Чинуша внутренне передернуло. Этот старик уже проверил пистоль своим колдовством! Наверное, искал способ сломать его. Вот же шустрый гад. Мыш нервно ухмыльнулся, вернул оружие на место и потянулся к метательному ножу. Шаман что-то сказал мужчинам с лентами, они сгрудились вокруг него, и в миг, когда наемник пустил нож, его впечатало в дверь мощным потоком воздуха. Послышались крики. Мыш отлетел к стене. Шаман и его помощники выполняли странные движения ладонями, и от них воздух в Алой хижине загустел. Чинушу будто врезали под дых чем-то тяжелым, он не мог дышать. Все его люди валялись на полу, схватившись за животы и хрипя. Шаман подскочил, ударил мыша в голову, сорвал с него пояс, молча вынул все ножи и раздал мужчинам с лентами. Они подошли к наемникам и прикончили их одного за другим. Островитяне у стен, среди которых были и женщины, даже не вздрогнули.

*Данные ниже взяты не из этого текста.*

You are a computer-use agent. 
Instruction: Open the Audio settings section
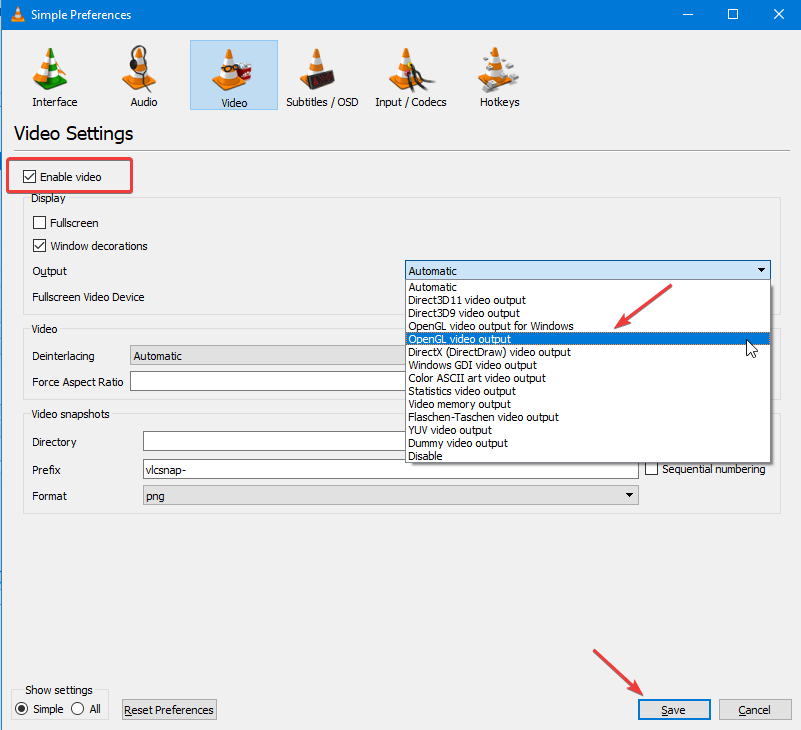pyautogui.click(x=141, y=75)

– Я оставиль жить только вы, – сказал шаман, пнув Чинуша, чтобы перевернуть его на спину и увидеть лицо. – Только вы хорошо понималь язык. Вы сказать люди на Большой земля – смерть ждать их здесь. Смерть от Хозяин Смерчей. Смерть от Большая Акули. Она прийти за вы, но я просиль ее пустить вас домой, чтоб вы сказать своим хозяин: «Если другие корабли плыть на Таос, Акули уничтожиль вас. Я уничтожиль вас».
Кто бы знал, что спустя всего несколько тридов островитяне вновь соберутся на черной от копоти скале, чтобы совершить жертвоприношение и отдать Цуну богам. Но не живую, а мертвую. Не бесцветную, а хозяйку Таоса. И не Огню, а Большой воде, в которой до сих пор обитал дух великой Акулы.
Девочку завернули в красное и несли вчетвером. Хозяин Смерчей шел впереди, чтобы первым заговорить с Акулой, если она вдруг появится, разъяренная гибелью дочери. За ним следовала траурная процессия из нескольких сотен человек. Ветер крепчал, и одежды таосцев трепетали в его порывах.
Хинду плелся позади всех, глядя себе под ноги, и не мог разобраться в чувствах. Он ненавидел Цуну. За то, что опозорила его. Отобрала у шамана власть. Назвала бесцветных ровней остальным. Пустила женщин даже в Алую хижину и разрешила им выйти за пределы амбадов. За то, что не соблюдала традиции. За многое-многое другое, перевернувшее жизнь острова. Но сейчас, когда Цуну несли хоронить в море, Хинду отчаянно молился, чтобы девочка очнулась. Он боялся Акулу, но прозрачная рыбина казалась странным видением, а люди с железным оружием были реальны и могли сделать таосцев рабами.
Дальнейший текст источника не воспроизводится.